Not one to believe in coincidences (particularly when it comes to multiple deaths in rapid succession), Jessica investigates. She soon discovers that everybody who has read the manuscript—which is excerpted throughout the narrative, as a story-within-a story—is turning up dead. This creates a real and imminent sense of danger, given Jessica’s possession of a copy, and a series of subsequent events confirm that her life is very much in jeopardy. The manuscript, and the circumstances surrounding its secrecy, seem to hint at a conspiracy—but real or imagined? And the extracts themselves represent a tongue-in-cheek depiction of popular genre fiction; as Jessica describes it:
Stop and think about it too closely and the absurdity of it all comes through. You have to hold on tight to something to avoid falling through the plot holes. But the book was written at a rapid-fire clip, designed not to give the readers any time to think and to involve us so deeply in the plight of the characters that we wouldn’t care about flaws that should have destroyed the book’s integrity but instead came to define it. Who wants to think when there are more pages to flip and more things to make your jaw drop?

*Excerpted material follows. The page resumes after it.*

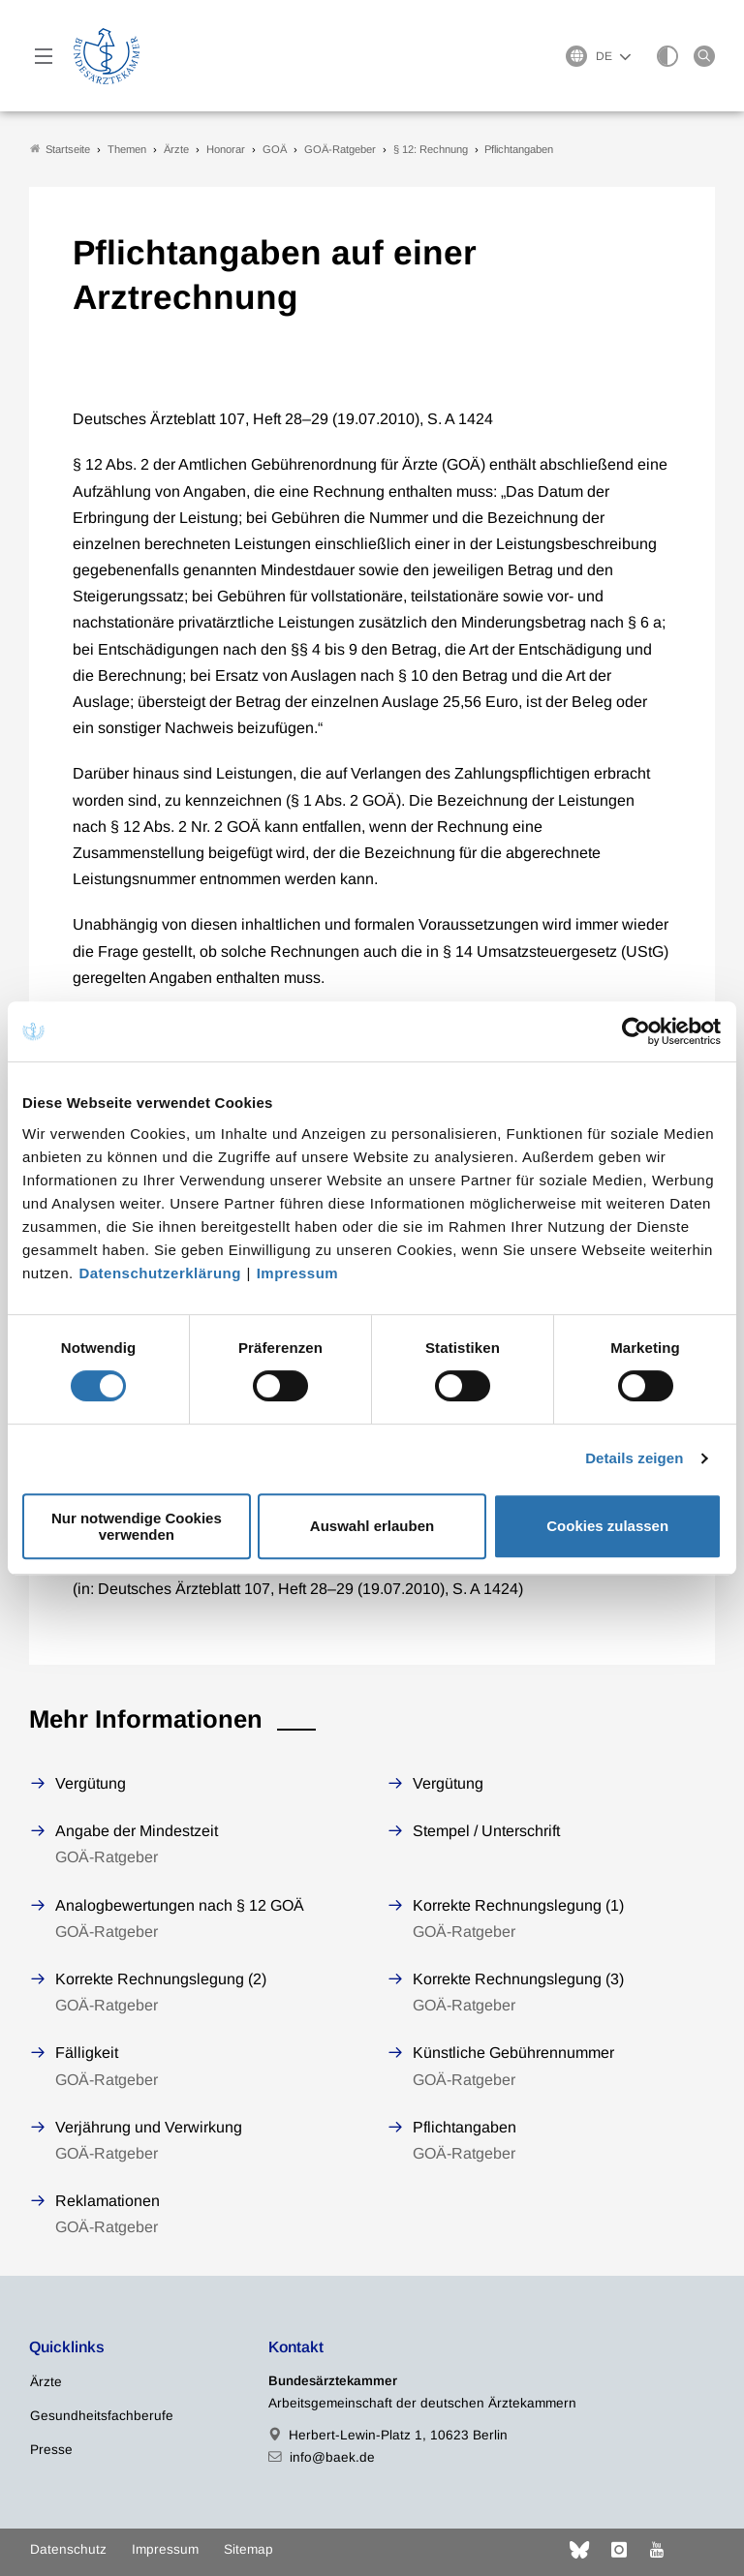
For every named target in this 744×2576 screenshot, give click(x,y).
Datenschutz (68, 2549)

This is but one element that Land employs to invigorate the series. Readers will also find that Jessica’s relationship with Mort and Seth is punctuated by good natured and oftentimes silly banter—there’s also an increased intimacy; Mort now refers to her as “Jessica” rather than “Mrs. Fletcher” or “Mrs. F”—and that she’s a bit more self-deprecating, both in terms of her merit as an author and her books’ popularity. As noted, there’s a heightened sense of peril, which tones down the cozy vibe and ratchets up the tension; this is a notable departure, but not altogether surprising, given Land’s reputation for propulsive thrillers. Further, the action plays out against a multitude of backdrops (including Washington, DC), melding the familiarity of Cabot Cove (which continues to evolve as a tourist mecca) with the fresh and fraught realities of the world at large. Taking such liberties with a well-established series is a risky gambit, but perhaps necessary—and one that will likely appeal to a younger audience while satisfying (or, at the very least, appeasing) longtime fans.

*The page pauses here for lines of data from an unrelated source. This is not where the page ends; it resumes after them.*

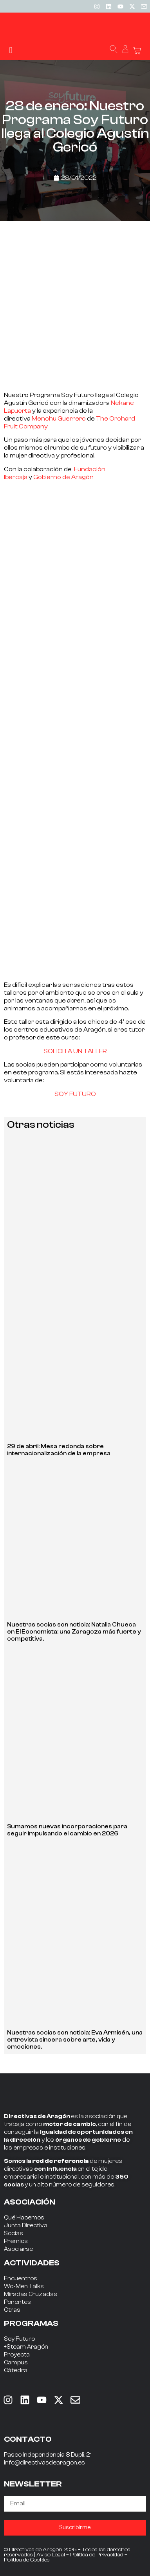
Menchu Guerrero (59, 418)
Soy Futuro (19, 2339)
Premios (16, 2241)
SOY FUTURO (75, 1094)
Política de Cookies (27, 2560)
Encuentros (20, 2278)
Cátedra (15, 2370)
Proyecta (17, 2354)
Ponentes (17, 2302)
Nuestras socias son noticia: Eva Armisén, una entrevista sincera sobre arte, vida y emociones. (75, 2039)
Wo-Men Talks (24, 2286)
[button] (10, 50)
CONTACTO (28, 2439)
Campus (16, 2362)
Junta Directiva (25, 2225)
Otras (12, 2310)
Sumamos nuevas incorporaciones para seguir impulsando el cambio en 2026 (67, 1830)
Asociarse (18, 2249)
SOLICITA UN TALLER (75, 1051)
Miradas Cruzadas (30, 2294)
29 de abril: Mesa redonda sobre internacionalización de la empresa (58, 1450)
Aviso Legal (50, 2555)
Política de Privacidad (96, 2555)
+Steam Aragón (26, 2347)
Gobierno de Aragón (63, 477)
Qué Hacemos (24, 2217)
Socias (13, 2233)
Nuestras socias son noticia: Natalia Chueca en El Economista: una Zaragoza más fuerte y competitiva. (74, 1631)
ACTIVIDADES (32, 2262)
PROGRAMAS (31, 2323)
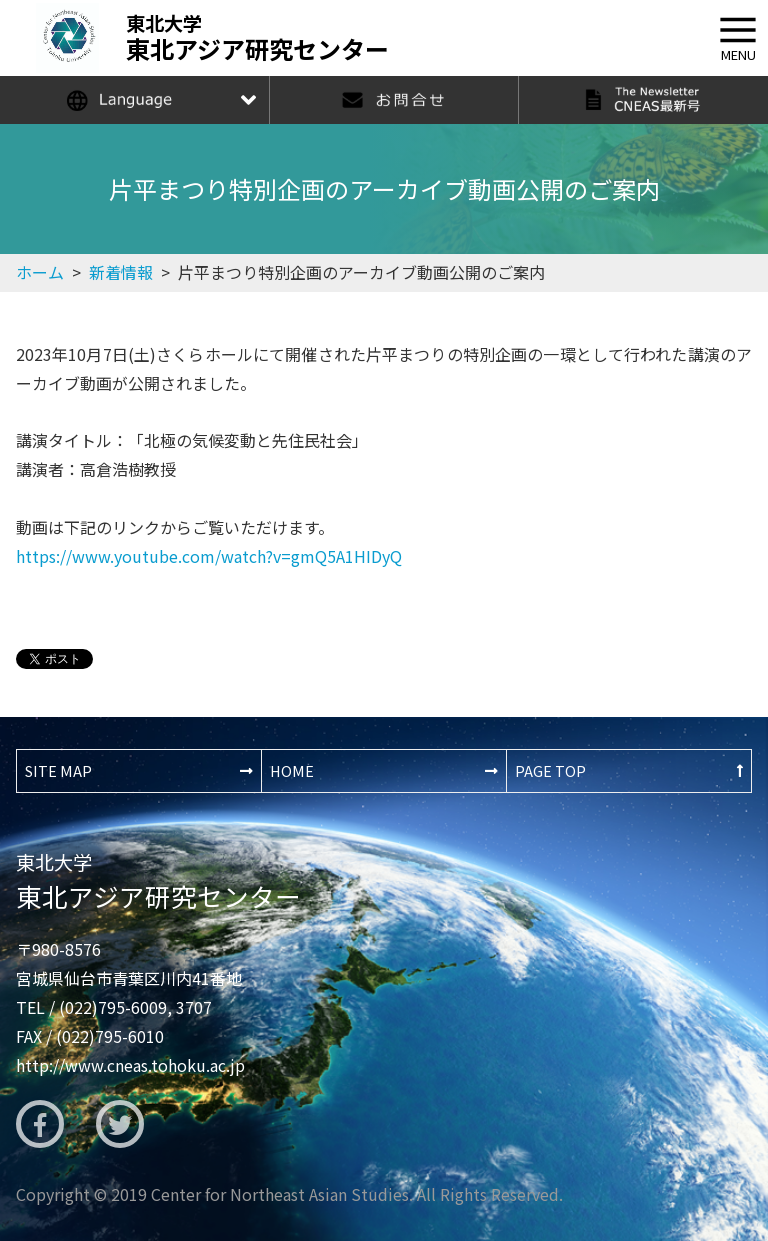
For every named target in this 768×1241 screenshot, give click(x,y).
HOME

With Manuscript for Murder, Jon Land puts his own indelible mark on the Murder, She Wrote series, which was so lovingly rendered by Donald Bain and his wife/collaborator Renée Paley-Bain. Like all change, it takes some getting used to—but the effort is worth it, not only by virtue of the author’s merits but for the sustained literary life (and relevancy) it provides our beloved Jessica Fletcher and friends.